South San Francisco High School (known colloquially as South City High) is a 9-12 public high school in South San Francisco, California, United States and is part of the South San Francisco Unified School District (SSFUSD).

Vision Statement: South San Francisco High School will graduate resilient, empathetic, lifelong learners who will become productive, globally conscious citizens with useful skills to contribute to an ever changing society.

== Campus ==
South San Francisco High School operates under a closed campus policy, prohibiting leaving the campus for lunch or meeting visitors and students during school hours. The district offices for the SSFUSD are located on the school campus at the main entrance.

South San Francisco High School is composed of a main office building, school library, auditorium, cafeteria large and small gyms, Science Garage, and nine campus wings. Wings B-G contain the majority of the school's academic classrooms. The "S" wing contains the woods, auto, ceramics, and art shops. The auditorium is located to the right of the main entrance with the cafeteria next to it. The "M" wing contains the broadcasting station and the band room. The video broadcasting class provides live segments daily through the schools cable network and online.

Brand new, on-campus baseball and softball diamonds opened in 2021, replacing two grassy practice fields in addition to the off-campus Bob Brian Field at Orange Memorial Park which had previously served as South City baseball's home field.

"Students have access to state-of-the-art equipment at the Science Garage biotech lab and classroom. Science Garage was built at South San Francisco High School with support from a $7.8 million grant from the Genentech Foundation, and opened in late 2017".

On April 1, 2019, students and staff planted 14 orange, persimmon, and apple trees in a new campus orchard.

An outdoor learning space was constructed in 2021 in a section of unused lawn space. The learning space includes picnic tables and benches for students to utilize during lunch as well as a projector and screen for outdoor lessons.
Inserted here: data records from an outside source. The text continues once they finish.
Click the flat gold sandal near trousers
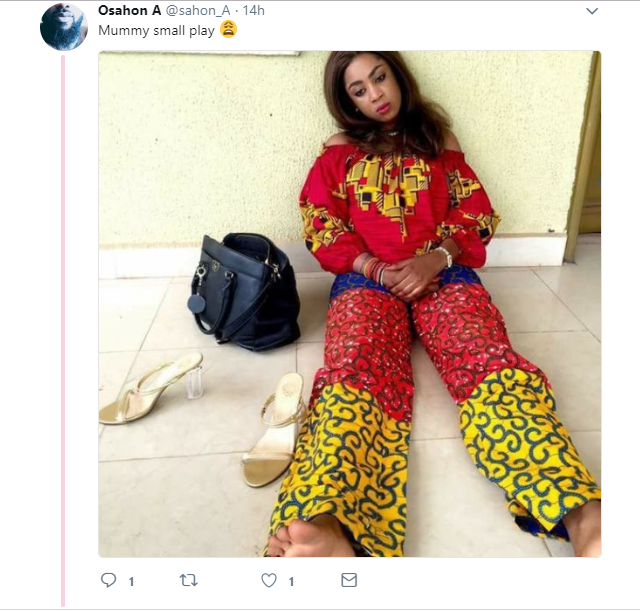 coord(272,428)
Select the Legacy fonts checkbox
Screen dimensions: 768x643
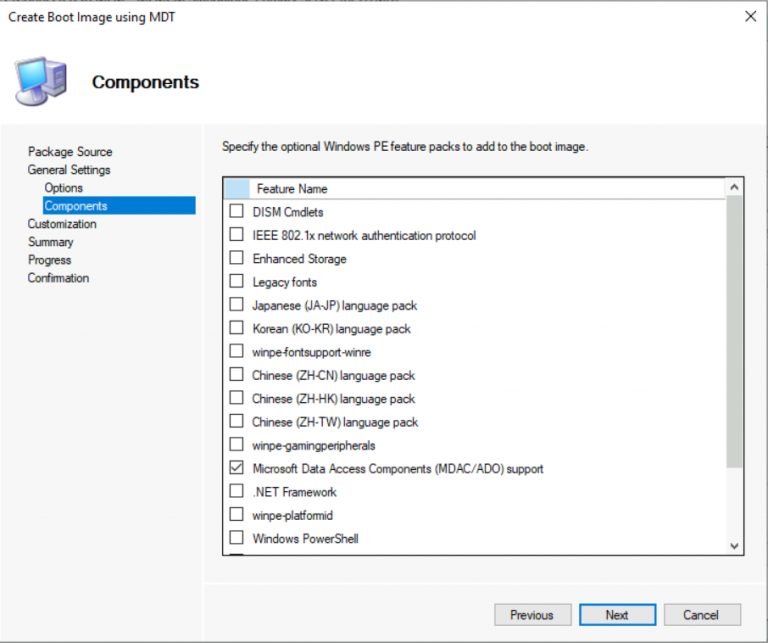tap(237, 282)
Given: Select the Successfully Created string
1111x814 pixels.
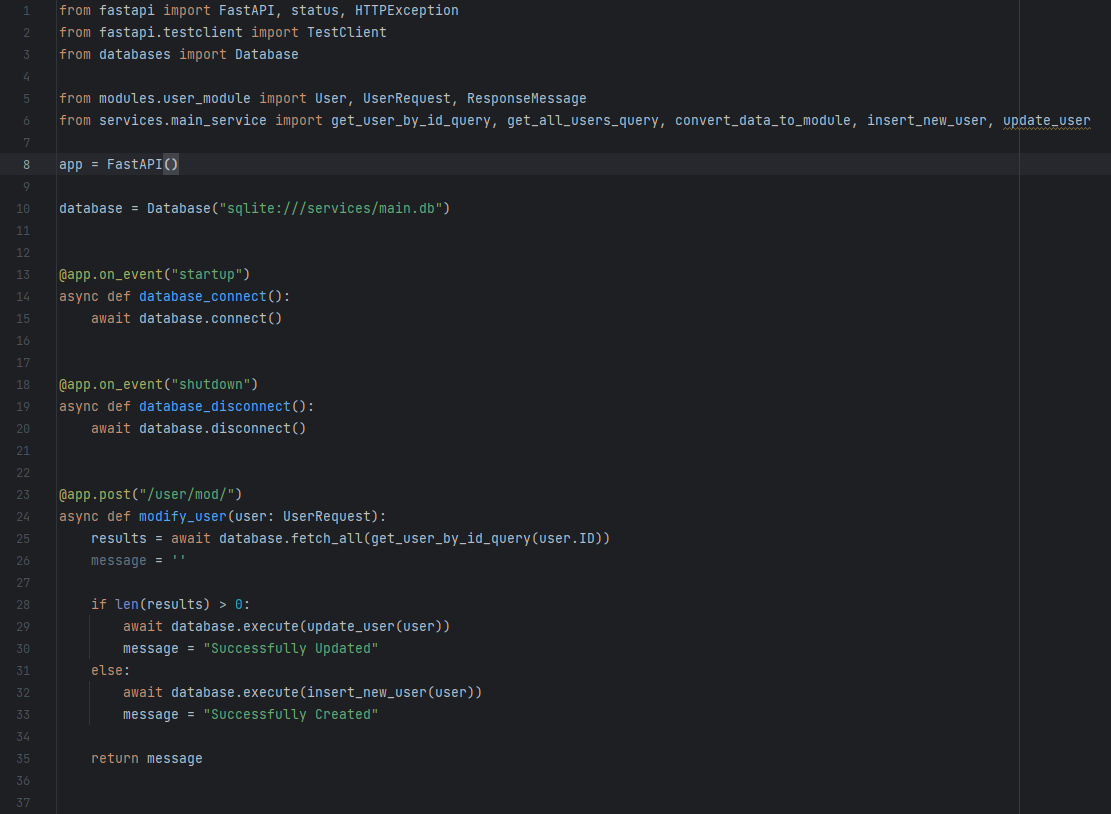Looking at the screenshot, I should (291, 714).
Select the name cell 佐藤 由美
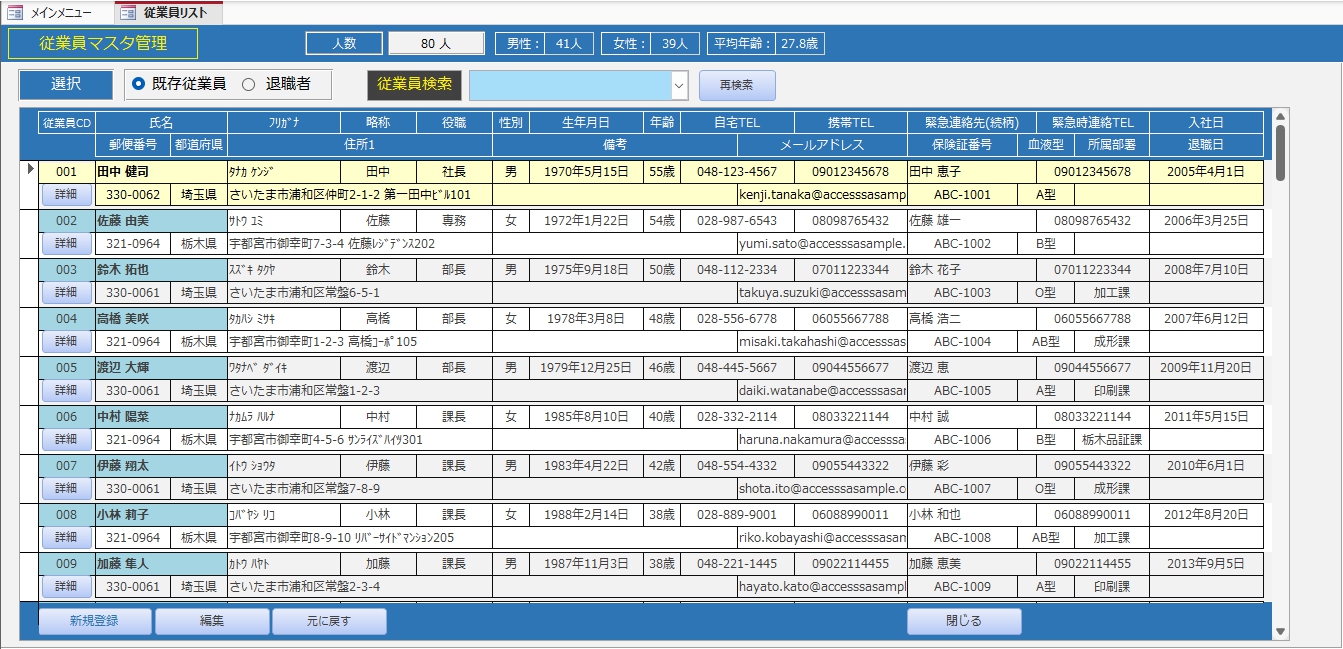 [160, 221]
The perimeter is lined with native plants and vegetables planted and maintained by the SSFHS Earth Club. Vegetables will be donated to Mission Meals.

== Demographics ==

| White | Latino | Asian | African American | Pacific Islander | American Indian | Two or More Races |
|---|---|---|---|---|---|---|
| 4.4% | 57% | 30.6% | 1.4% | 2.1% | 0.2% | 4.4% |

According to U.S. News & World Report, 95% of South San Francisco's student body is "of color," with 44% of the student body coming from an economically disadvantaged household, determined by student eligibility for California's Reduced-price meal program.

== School logo and mascot ==
On Thursday, February 28, 2020, “school district officials adopted a student proposal to abandon Native American imagery considered insensitive and unnecessary.” The school will retain the Warrior mascot without the Native American imagery.

The proposal was advocated for by the South San Francisco High School's Students 4 Change group with the support of many current and former students, faculty members, and community members. They considered the logo depicting a generalized Native American man in a feathered headdress to be a stereotypical and disrespectful portrayal of indigenous people. SSFHS Students 4 Change circulated a petition, created an informative video, and presented to the school board prior to its official decision.

Support for the proposal was not universal. A competing petition was also circulated in favor of keeping the logo. Many students, faculty, community members, and one board member viewed the logo as a way to honor the Native Americans who formerly occupied the area as well as a way to honor school tradition and history.

Even so, it has been noted that even before this particular proposal, the school had been gradually phasing out the imagery over time. Several athletic uniforms and fields often sported “SC” for South City instead of the Native American headdress logo. The only physical mascot in recent years was the short lived tenure of “Wolfie” the Wolf.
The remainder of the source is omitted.